TEXT PROVIDED:
· · · · ·

After years of decline, a new article from NBC says lesbian bars are back and in the midst of a renaissance. In 2020, the outlet reported that less than 20 lesbian bars were still open across the country, a downturn which has since made a big comeback.
NBC reports lesbian bars began to dwindle in the ‘70s as a result of the rising cost of living, gentrification of urban areas, and consistently low wages for women. NBC spoke to Angela Barnes, a co-owner of up and coming lesbian bar Nobody’s Darling in Chicago. Barnes recalled a time when queer women had no options to choose from when it came to nightlife. “You woke up one weekend and there was really no place to go that was sort of our own space,” Barnes said. A brief comeback in the 80s, a time period when queer women came together to support the movement to end AIDS, was once again curtailed by the turn of the decade.

· · · · ·

INPUT DATA:

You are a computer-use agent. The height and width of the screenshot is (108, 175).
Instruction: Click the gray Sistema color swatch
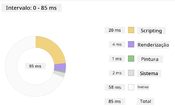tap(131, 73)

· · · · ·

TASK DETAILS:
Continue the article about lesbian bars from where it stops.

ANSWER FOR THIS EXERCISE:
But since the pandemic, the lesbian nightlife community has seen a steady resurgence with the arrival of new hotspots including Nobody’s Darling, Honey’s in Los Angeles, and Femme Bar in Worcester, Massachusetts. Old haunts like NYC’s Henrietta Hudson or The Lipstick Lounge in Nashville, have also transformed to keep up with a vastly changing social scene and a new generation of LGBTQ+ bar dwellers. These bars no longer market themselves exclusively for women, but many use the phrase “queer human” or just “human” when asked what sort of clientele their bar is for.
Today’s LGBTQ+ bars bear the weight of an increasingly hostile political climate. This year alone, “there have been almost 500 anti-LGBTQ+ bills introduced in state legislatures across the U.S….an all-time record,” according to NBC.
Luckily, new lesbian and queer bars are cropping up in New York, Boston, and all over the country, providing a safe space where queer humans can feel free to be themselves.